Spotlight on: Microsoft Exchange attack | Victorian Managed Insurance Authority

Swift action by Cyber Safety Unit mitigates risk for VPS

In March 2021, organisations worldwide went into panic mode when Microsoft announced that previously unknown vulnerabilities in its Exchange Server software were being exploited by hackers.

Microsoft released security patches to try and stop hackers from infiltrating business systems via the vulnerability, but even with the patches in place, organisations whose servers were compromised could still be at risk.

Malicious software (such as ransomware) used by hackers can lay dormant in systems for years before it’s triggered to into running a code and causing an attack.

Future-proof caught up with VMIA’s Jack Petrie as he returned from a secondment at the Department of Premier and Cabinet’s Cyber Safety Unit, a team of specialists brought together to help the Victorian Government build cyber safety.

We spoke to Jack about vulnerability management in the context of insuring cyber risk, and asked what organisations can do to help manage their exposure.

Jack, we’d like to break this down – can you start by explaining what a vulnerability is, and why it matters?

A vulnerability is a weakness in your server, device or system’s code that can give hackers a ‘way in’ to your IT infrastructure. If a hacker exploits this vulnerability, they may enter your IT infrastructure and cause harm to the organisation.

The type of harm caused can range from causing disruption, accessing confidential data to placing ransomware on your system and more.

Walk us through what happened: how did the Cyber Safety Unit respond when Microsoft discovered the Exchange issue?

With some of the state’s public organisations relying on Microsoft Exchange servers for service delivery, it was clear from the start that this was a critical risk for the Victorian Government.

The Cyber Incident Response Service moved quickly to help manage the problem, issuing alerts, responded to breaches and monitored the situation until servers were patched.

Being able to respond in a centralised and coordinated way put the Victorian Government in a strong position to reduce the risk of harm and in turn, any insurable losses – a practical example of how things should work in these sorts of situations.
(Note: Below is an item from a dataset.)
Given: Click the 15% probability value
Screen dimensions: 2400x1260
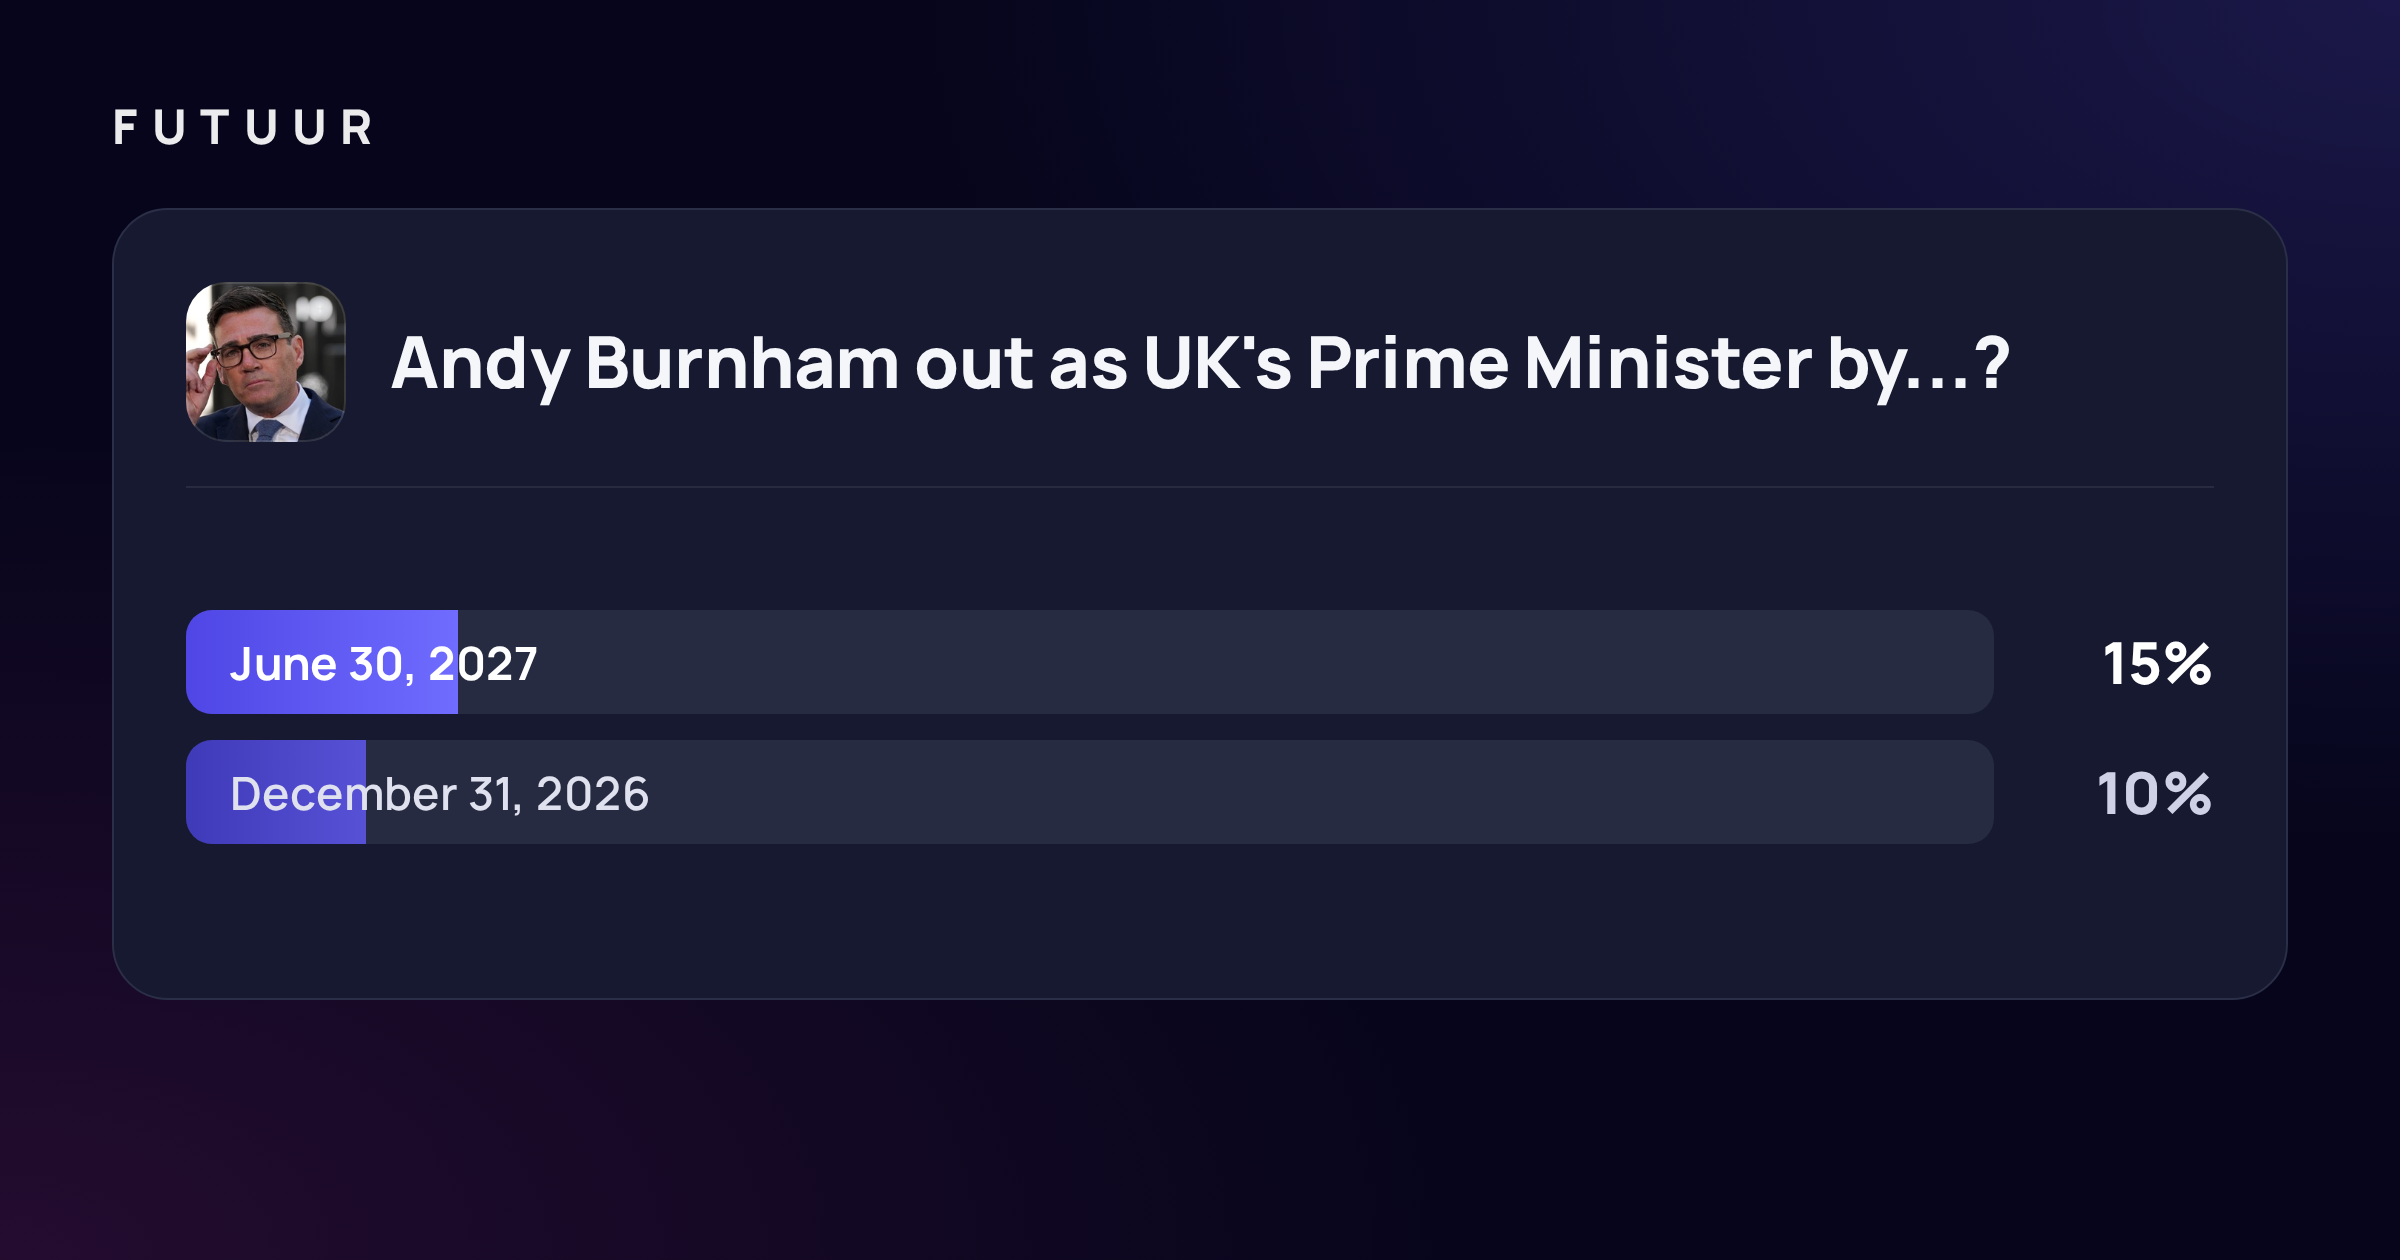Looking at the screenshot, I should point(2157,664).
Why do organisations need to be aware of this sort of vulnerability?

An organisation’s assets and operations can be seriously harmed if vulnerabilities (like what we saw with the Microsoft Exchange servers) aren’t appropriately managed.

We’ve seen the impact of this on the global insurance market during the past year. Across the board, insurers and reinsurers have observed a rise in claims associated with cyber attacks, which has led to significant losses – something that’s pushing premiums up and affecting insurers’ ability to cover this risk at all.

Even though there are challenges associated with the management of cyber risk, prevention is the best course of action. Investing in effective risk management and harm prevention strategies is crucial and more cost effective in the long run.

VMIA has observed an exponential increase in the cost to provide cyber insurance to the Victorian Government. Prioritising investment in cyber security and risk management practices may meet some of the challenges associated with these increasing costs.

What can organisations do to manage their risk?

It’s important to actively manage cyber risk on an ongoing basis. This is because cyber-risks and malicious actors (like hackers) are evolving constantly.

Commercial insurers and reinsurers are building on how they identify risk by scanning their clients’ IT systems to identify vulnerabilities.

Cyber vulnerabilities are often time sensitive so it’s critical to define processes so organisations are in a strong position to act if IT infrastructure is compromised or a vulnerability is identified.

It’s also important to embed a culture of cyber risk management across your organisation. From board level to junior staff, everyone has a responsibility to prevent cyber attacks. That includes committing to regular training for all employees, and specialist training for anyone managing cyber risks.

Finally, developing strong working relationships within and across departments and agencies, and with other government stakeholders that support cyber security activity is important. That is a central part of the work the Cyber Safety Unit has been doing with VMIA, and more broadly across the whole public sector.

How can VMIA help?

Our risk advisory teams can explain or answer questions about your insurance cover, premiums and claims, as well as areas where you may want to strengthen your risk management.

We can also help Victorian government organisations understand where your cyber risk management practices sit in relation to the rest of the public sector through our Cyber Maturity Benchmark tool.

We’ve also developed free Cyber Risk Foundations training, which your organisation can access.

We can connect you to subject matter experts within the Cyber Safety Unit.

Any final words?

As our lives continue to become digitised, vulnerabilities like the Microsoft Exchange server will continue to challenge us and expose the public sector to harm.

But we can support the management of this risk, and prevent harm with a culture of good cyber risk management alongside strong coordination between public sector organisations.

Jack Petrie is VMIA’s Portfolio Manager for Speciality Lines, including Cyber.

He’s a keen traveller, likes keeping fit and getting outdoors to cycle, run, scuba dive and more recently, he’s taken up sailing.